### Activity
Could each record be written out again exactly as it stands?

Saved data entries
☆ ☆ ☆
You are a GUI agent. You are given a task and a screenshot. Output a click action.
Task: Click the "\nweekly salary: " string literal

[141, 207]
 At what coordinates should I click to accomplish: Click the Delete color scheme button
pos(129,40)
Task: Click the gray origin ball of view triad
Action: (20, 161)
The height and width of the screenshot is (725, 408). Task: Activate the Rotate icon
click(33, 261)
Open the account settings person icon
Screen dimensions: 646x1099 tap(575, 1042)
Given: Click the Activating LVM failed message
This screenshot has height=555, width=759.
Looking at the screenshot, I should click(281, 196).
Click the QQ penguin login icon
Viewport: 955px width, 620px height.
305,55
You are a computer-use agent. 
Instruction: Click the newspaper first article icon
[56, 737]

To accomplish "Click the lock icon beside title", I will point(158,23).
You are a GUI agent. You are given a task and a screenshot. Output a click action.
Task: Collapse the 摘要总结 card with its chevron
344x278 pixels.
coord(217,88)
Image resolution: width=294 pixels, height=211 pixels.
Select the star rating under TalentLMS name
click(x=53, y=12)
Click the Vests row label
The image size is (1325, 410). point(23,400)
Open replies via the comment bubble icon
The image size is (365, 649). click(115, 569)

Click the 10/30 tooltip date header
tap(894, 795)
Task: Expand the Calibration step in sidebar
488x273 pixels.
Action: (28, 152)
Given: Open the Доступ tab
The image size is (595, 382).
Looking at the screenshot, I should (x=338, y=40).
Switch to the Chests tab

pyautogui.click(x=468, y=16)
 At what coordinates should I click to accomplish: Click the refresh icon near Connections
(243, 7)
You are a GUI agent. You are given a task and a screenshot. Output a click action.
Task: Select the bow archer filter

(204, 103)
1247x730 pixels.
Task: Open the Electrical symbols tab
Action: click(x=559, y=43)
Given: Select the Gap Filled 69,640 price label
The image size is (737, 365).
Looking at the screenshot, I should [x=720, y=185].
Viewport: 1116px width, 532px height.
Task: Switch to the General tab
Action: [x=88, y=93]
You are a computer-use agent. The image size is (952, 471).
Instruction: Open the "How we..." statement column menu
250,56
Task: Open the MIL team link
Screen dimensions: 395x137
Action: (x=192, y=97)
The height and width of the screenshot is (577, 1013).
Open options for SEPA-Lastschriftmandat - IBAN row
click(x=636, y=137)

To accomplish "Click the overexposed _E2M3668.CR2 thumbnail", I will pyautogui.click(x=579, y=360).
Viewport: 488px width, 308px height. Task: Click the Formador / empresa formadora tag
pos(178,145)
☆ ☆ ☆
### Exercise response
You are a GUI agent. You are given a task and a screenshot. Output a click action.
Task: Click the "\nweekly salary: " string literal

[141, 207]
 At what coordinates should I click to accomplish: Click the Delete color scheme button
pos(129,40)
Task: Click the gray origin ball of view triad
Action: (20, 161)
The height and width of the screenshot is (725, 408). Task: Activate the Rotate icon
click(33, 261)
Open the account settings person icon
Screen dimensions: 646x1099 tap(575, 1042)
Given: Click the Activating LVM failed message
This screenshot has height=555, width=759.
Looking at the screenshot, I should click(281, 196).
Click the QQ penguin login icon
Viewport: 955px width, 620px height.
305,55
You are a computer-use agent. 
Instruction: Click the newspaper first article icon
[56, 737]

To accomplish "Click the lock icon beside title", I will point(158,23).
You are a GUI agent. You are given a task and a screenshot. Output a click action.
Task: Collapse the 摘要总结 card with its chevron
344x278 pixels.
coord(217,88)
Image resolution: width=294 pixels, height=211 pixels.
Select the star rating under TalentLMS name
click(x=53, y=12)
Click the Vests row label
The image size is (1325, 410). point(23,400)
Open replies via the comment bubble icon
The image size is (365, 649). click(115, 569)

Click the 10/30 tooltip date header
tap(894, 795)
Task: Expand the Calibration step in sidebar
488x273 pixels.
Action: (28, 152)
Given: Open the Доступ tab
The image size is (595, 382).
Looking at the screenshot, I should (x=338, y=40).
Switch to the Chests tab

pyautogui.click(x=468, y=16)
 At what coordinates should I click to accomplish: Click the refresh icon near Connections
(243, 7)
You are a GUI agent. You are given a task and a screenshot. Output a click action.
Task: Select the bow archer filter

(204, 103)
1247x730 pixels.
Task: Open the Electrical symbols tab
Action: click(x=559, y=43)
Given: Select the Gap Filled 69,640 price label
The image size is (737, 365).
Looking at the screenshot, I should [x=720, y=185].
Viewport: 1116px width, 532px height.
Task: Switch to the General tab
Action: [x=88, y=93]
You are a computer-use agent. The image size is (952, 471).
Instruction: Open the "How we..." statement column menu
250,56
Task: Open the MIL team link
Screen dimensions: 395x137
Action: (x=192, y=97)
The height and width of the screenshot is (577, 1013).
Open options for SEPA-Lastschriftmandat - IBAN row
click(x=636, y=137)

To accomplish "Click the overexposed _E2M3668.CR2 thumbnail", I will pyautogui.click(x=579, y=360).
Viewport: 488px width, 308px height. Task: Click the Formador / empresa formadora tag
pos(178,145)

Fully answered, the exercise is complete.